I am always reluctant to say anything negative about other professionals, but the reality is that many pediatricians have not enough training in child psychology and psychiatry and especially in the right evaluation of child psychological conditions. This is not just my perception. A comprehensive national survey of pediatricians revealed that about 70% of pediatricians feel that they lack appropriate training in diagnosing and treating mental health conditions and over 60% felt that they were not competent in proper diagnostic practices . So if you don't agree with your pediatricians opinion that your kid is just fine, request a referral for a consultation with a child mental health provider, such as a psychologist, psychiatrist, or clinical social worker. In many, many, many, situations, what led to your child’s condition does not really matter. This is likely a controversial statement, especially with some traditional therapists, but I say it because parents are often overly worried about finding out what resulted in their kids having OCD or ADHD. Often parents feel guilty and want to know if they caused the problem somehow or they are seeking answers that help them understand and accept why things turned out this way. The reality is that in most situations the “cause” will never be known. Although good clinicians will have a deep understanding of the historical and current context (family dynamics, peer group, thinking style, etc.) that may contribute to some of the difficulties, what matters right now is what we do from this day forward to help your child improve.

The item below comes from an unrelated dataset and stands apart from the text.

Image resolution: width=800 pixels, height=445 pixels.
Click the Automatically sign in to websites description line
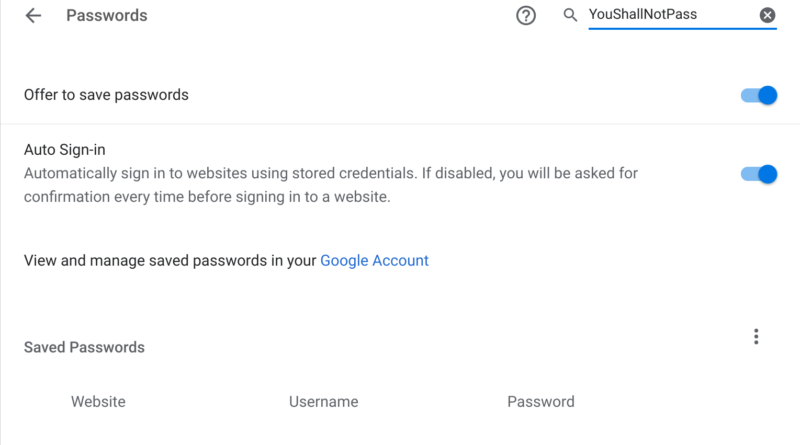(x=331, y=174)
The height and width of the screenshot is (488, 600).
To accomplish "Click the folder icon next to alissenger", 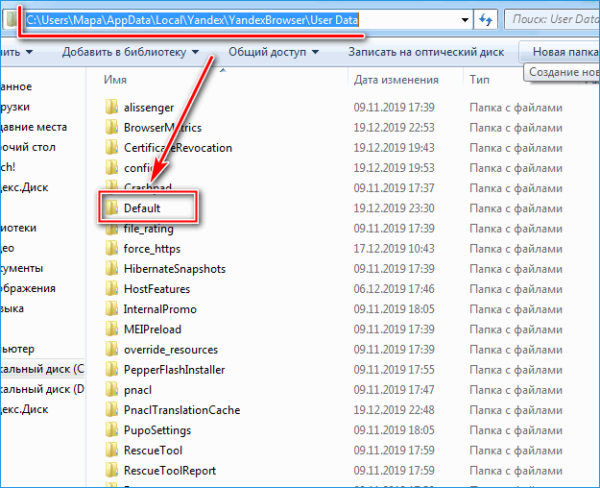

Remember, we can’t change the past but we can improve your child’s future. We can’t help your child without your help. There is very little we can do in one hour of weekly therapy without getting parents, and often teachers, involved in the treatment process. This is because the most effective interventions usually require that we make alterations at home and sometimes at school.
On that note: When we suggest a different parenting or discipline tactic we are not saying that what you were doing was wrong or that you led to the issue. There are many, many parenting styles that are effective for most children. In fact, some scientists even use the term “good enough parenting” to refer to the phenomenon that most children will be alright regardless of what you do as a parent. But we also have extensive research suggesting that in some cases, such as when a child has a specific disorder, some parenting behaviors are more helpful than others. In addition, the most effective treatments for some conditions require that parents implement specific discipline plans that may be very different from what comes naturally to some parents. So we may ask you to change how things functions at home, but not because we are judging your practices or skills, but because we need you to help us implement a treatment that may involve doing things differently. It is really not any different than if your child had a food allergy and the pediatrician recommended that you change your cooking. You were not doing it wrong. You did not cause the problem. But you can help your child by making the changes that need to be made.
In sum, I want parents to know that clinicians want first and foremost to help your child, not to find someone to blame for your child’s issues. We ask you to be involved because that is the most effective way to help your kid improve. We need you to be our allies because without your help and support there is often little we can do.